Copy out the records below word for word, from the line containing "Select the Discord Hizmetleri card" through the end of the records, leaving out the pictures.
== Given records
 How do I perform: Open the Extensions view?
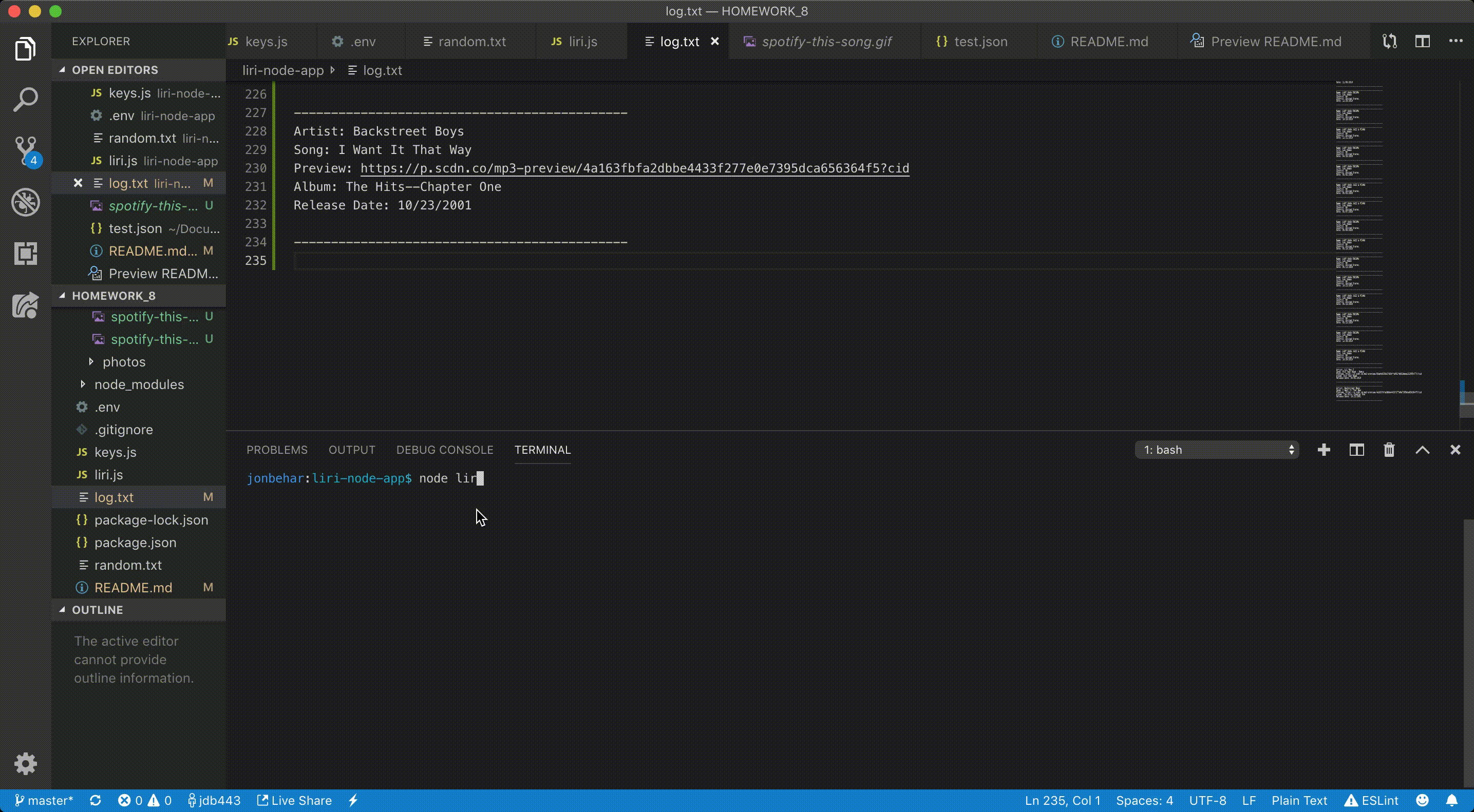[x=26, y=254]
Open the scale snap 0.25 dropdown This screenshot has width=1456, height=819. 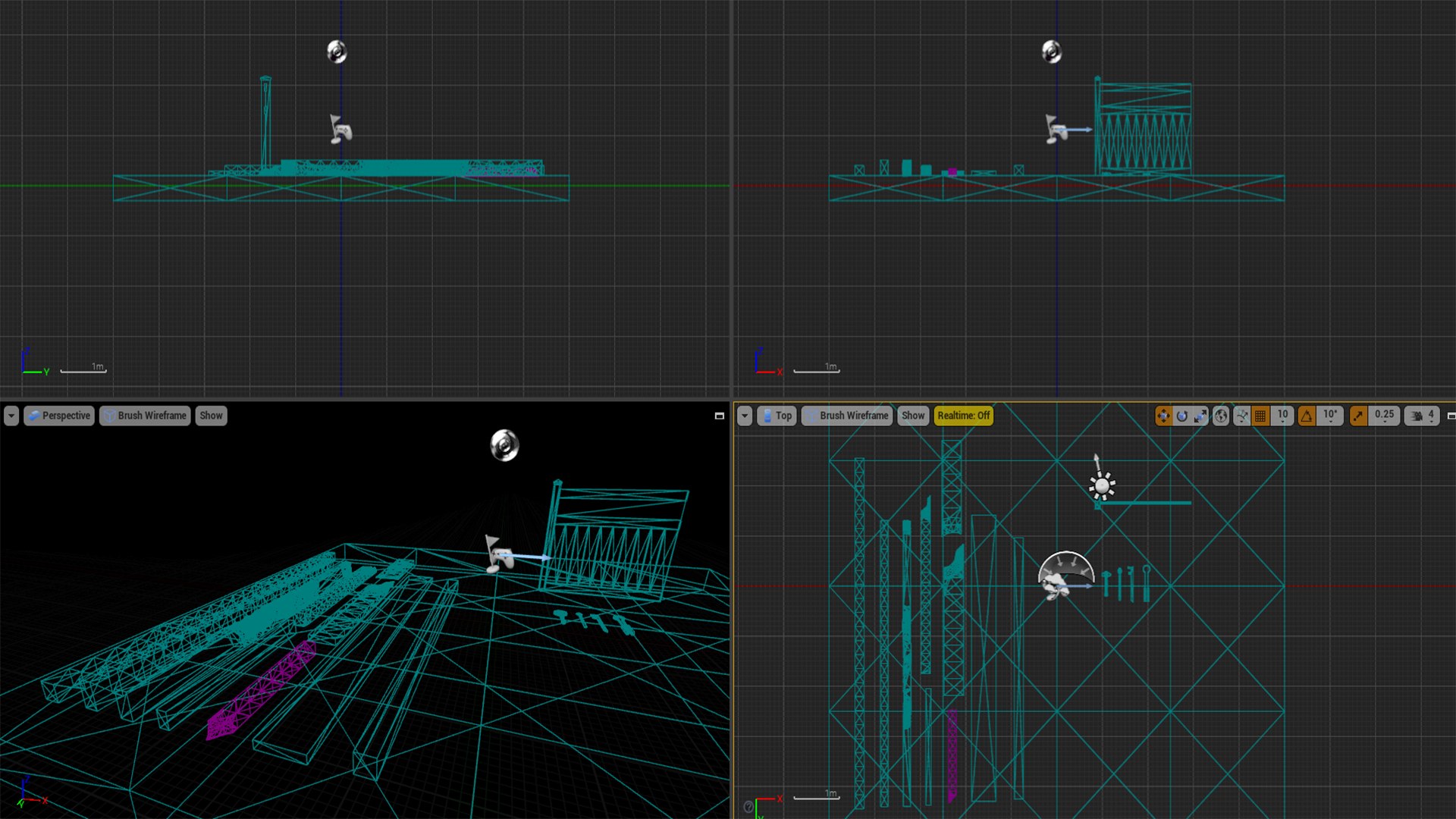coord(1384,416)
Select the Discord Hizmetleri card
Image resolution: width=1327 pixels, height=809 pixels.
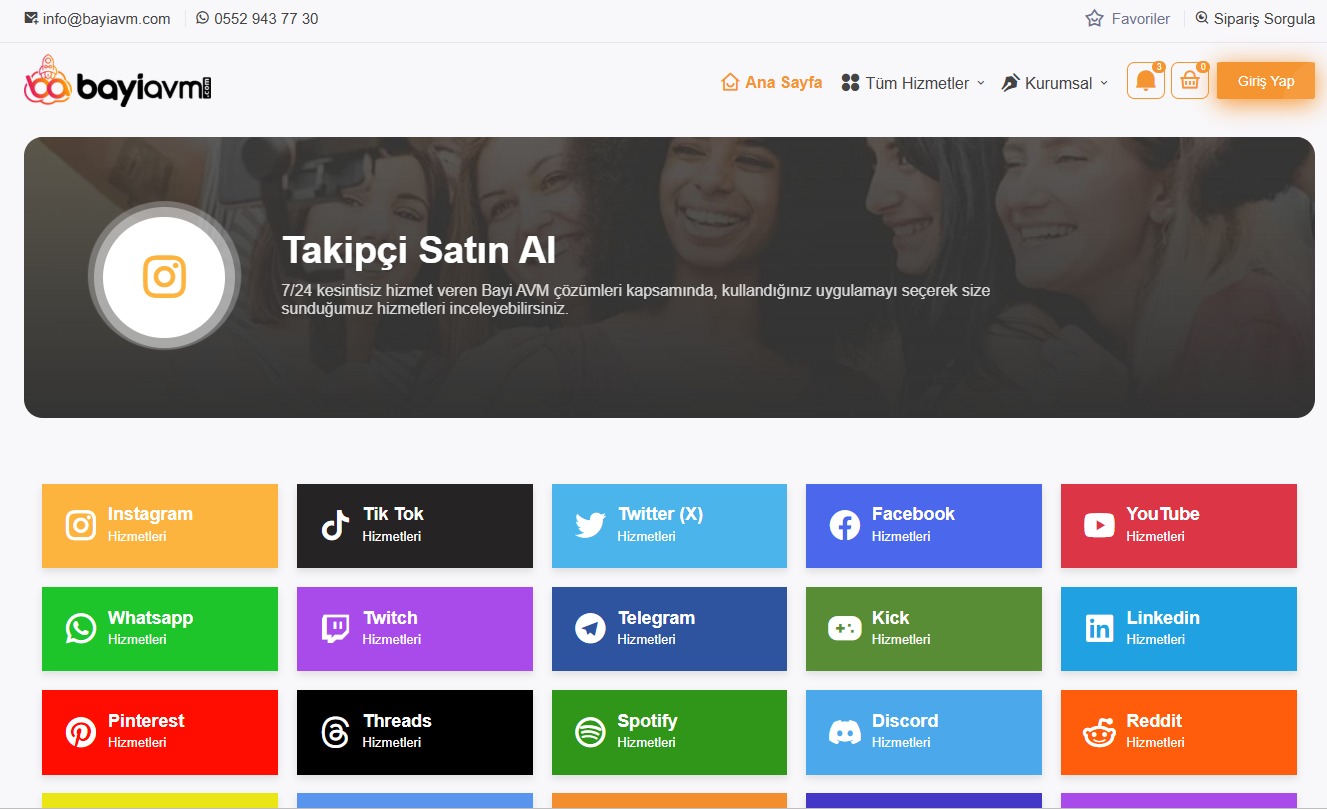coord(923,731)
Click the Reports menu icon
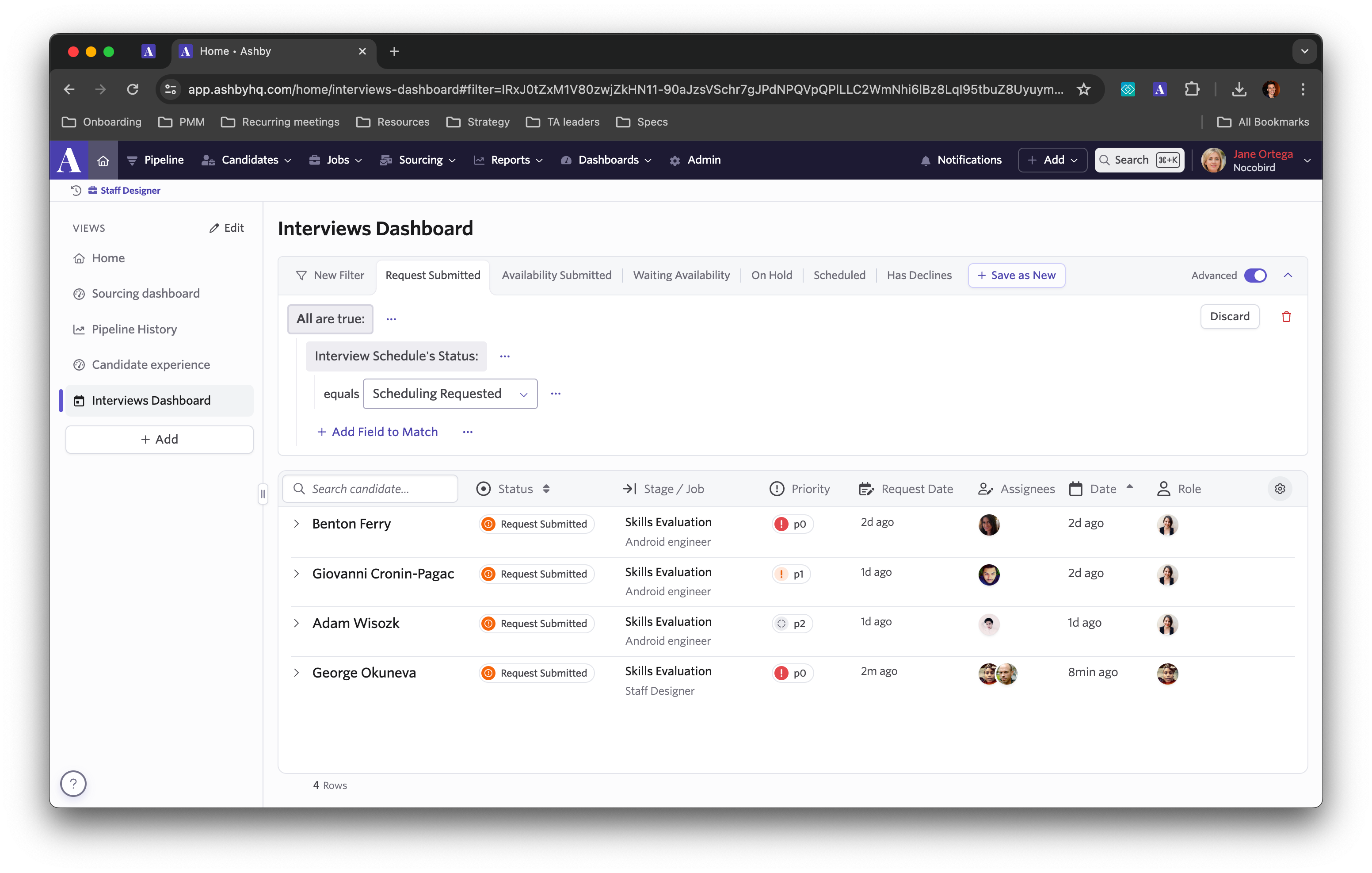 (477, 160)
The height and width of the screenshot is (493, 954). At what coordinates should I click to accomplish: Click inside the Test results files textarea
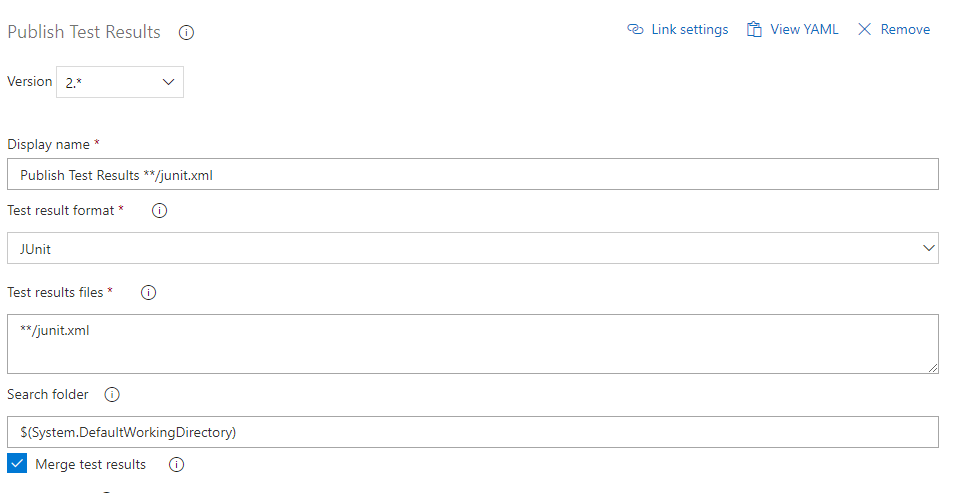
====
• Solved exercise
Select the Discord Hizmetleri card
Image resolution: width=1327 pixels, height=809 pixels.
coord(923,731)
Click the Reports menu icon
 (477, 160)
The height and width of the screenshot is (493, 954). At what coordinates should I click to accomplish: Click inside the Test results files textarea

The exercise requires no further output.